La Paix de Rueil, en 1653, met fin à la Fronde. Mazarin revient et, avec sa tranquille assurance, se remet à l’ouvrage. Il demande à l’abbé Buti de lui envoyer une nouvelle troupe de chanteurs pour jouer les « Nozze di Peleo e di Teti », de Carlo Caproli. Cette pièce à machines commandée est représentée neuf fois au Petit Bourbon, à partir du 26 janvier 1654, dans des décors de Torelli. Le jeune Roi, âgé de seize ans, danse dans six entrées de ballet, avec un certain Jean-Baptiste Lully à ses côtés ; Henriette d’Angleterre, épouse de Monsieur, frère du roi, est aussi sur scène, incarnant l’une des neuf Muses. Mais si , comme le raconte Voltaire, « la nation fut charmée de voir son roi, jeune, d’une taille majestueuse et d’une figure aussi aimable que noble, danser dans sa capitale après en avoir été chassé, l’opéra du cardinal n’ennuya pas moins Paris pour la seconde fois. »

En novembre 1659, Mazarin voit poindre le couronnement de sa politique : le traité des Pyrénées met fin aux hostilités entre la France et l’Espagne, et prévoit le mariage de Louis XIV avec l’infante Marie-Thérèse. Le cardinal voit là une occasion de laisser libre cours à ses ambitions musicales : il commande à Gaspare Vigarani d’édifier et équiper une grande salle de théâtre aux Tuileries, qui devra être inaugurée à l’occasion du mariage royal. Et il charge Atto Melani de convaincre Francesco Cavalli de venir faire représenter un nouvel opéra. Le compositeur vénitien, plus tout jeune, se fait tirer l’oreille avant de débarquer à Paris en juillet 1660, pour constater que le théâtre des Tuileries est empêtré dans les retards.

Atto Melani propose, en attendant, de représenter le Xerse, l’un des opéras les plus célèbres de Cavalli, joué sur toutes les scènes transalpines. La représentation a lieu le 22 novembre 1660, sur une scène démontable construite dans la Grande galerie des peintures du Louvre. Le spectacle dure entre huit et neuf heures, et le public semble s’y être beaucoup ennuyé, sauf…pendant les entrées de ballets composées par Lully. De Cavalli, il n’est pas question…

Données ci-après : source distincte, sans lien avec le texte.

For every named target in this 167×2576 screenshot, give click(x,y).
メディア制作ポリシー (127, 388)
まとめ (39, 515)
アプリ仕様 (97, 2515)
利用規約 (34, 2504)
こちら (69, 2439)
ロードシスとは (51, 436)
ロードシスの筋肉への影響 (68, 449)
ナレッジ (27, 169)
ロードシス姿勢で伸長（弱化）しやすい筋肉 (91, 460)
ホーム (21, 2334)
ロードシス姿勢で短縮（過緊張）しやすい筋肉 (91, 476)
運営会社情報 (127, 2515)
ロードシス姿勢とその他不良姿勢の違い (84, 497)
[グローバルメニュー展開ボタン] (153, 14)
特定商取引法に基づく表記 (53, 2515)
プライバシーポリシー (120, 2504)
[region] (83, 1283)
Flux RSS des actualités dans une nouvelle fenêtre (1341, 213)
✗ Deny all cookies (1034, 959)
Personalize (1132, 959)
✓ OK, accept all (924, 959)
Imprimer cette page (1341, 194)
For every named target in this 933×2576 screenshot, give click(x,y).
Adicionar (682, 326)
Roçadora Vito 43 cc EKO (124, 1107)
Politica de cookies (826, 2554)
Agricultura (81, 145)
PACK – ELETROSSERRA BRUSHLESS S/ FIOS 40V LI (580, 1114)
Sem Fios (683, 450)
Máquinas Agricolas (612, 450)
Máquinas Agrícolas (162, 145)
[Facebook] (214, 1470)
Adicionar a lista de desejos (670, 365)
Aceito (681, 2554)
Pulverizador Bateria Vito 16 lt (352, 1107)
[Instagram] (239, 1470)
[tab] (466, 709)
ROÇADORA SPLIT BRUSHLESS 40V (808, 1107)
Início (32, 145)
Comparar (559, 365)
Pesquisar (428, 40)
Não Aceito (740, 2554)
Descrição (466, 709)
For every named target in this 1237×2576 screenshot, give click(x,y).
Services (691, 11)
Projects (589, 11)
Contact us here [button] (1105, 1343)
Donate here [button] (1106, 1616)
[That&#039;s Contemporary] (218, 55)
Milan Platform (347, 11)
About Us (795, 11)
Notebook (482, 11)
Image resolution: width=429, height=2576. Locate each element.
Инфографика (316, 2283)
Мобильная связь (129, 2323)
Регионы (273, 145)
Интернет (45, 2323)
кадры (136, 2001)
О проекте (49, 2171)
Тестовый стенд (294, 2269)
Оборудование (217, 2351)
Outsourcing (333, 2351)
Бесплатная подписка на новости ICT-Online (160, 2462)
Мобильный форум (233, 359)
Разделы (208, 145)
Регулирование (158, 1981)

Il faudra attendre plus d’un an pour que la salle des Tuileries – celle qu’on appellera plus tard la Salle des Machines – soit prête. Le 7 février 1662, la foule se presse aux Tuileries ; six à sept mille personnes s’entassent dans ce gigantesque vaisseau de bois à l’acoustique déplorable, pour un spectacle de six heures. A nouveau, le succès revient à Lully qui a réussi à intercaler ses ballets de l’Hercule amoureux entre les actes de l’opéra. On s’extasie aussi sur les machines qui permettent de faire disparaître plus de deux cents personnes dans les airs…A nouveau Cavalli est oublié ; dégoûté, blessé, il rentre à Venise, jurant de ne plus écrire d’opéra…

Entre-temps, le 9 mars 1661, le cardinal Mazarin est mort. L’opéra italien à Paris a vécu.

La place est libre pour un style bien français, digne d’assurer le prestige de la monarchie. Ce sera l’oeuvre – quel paradoxe ! – d’un…Italien.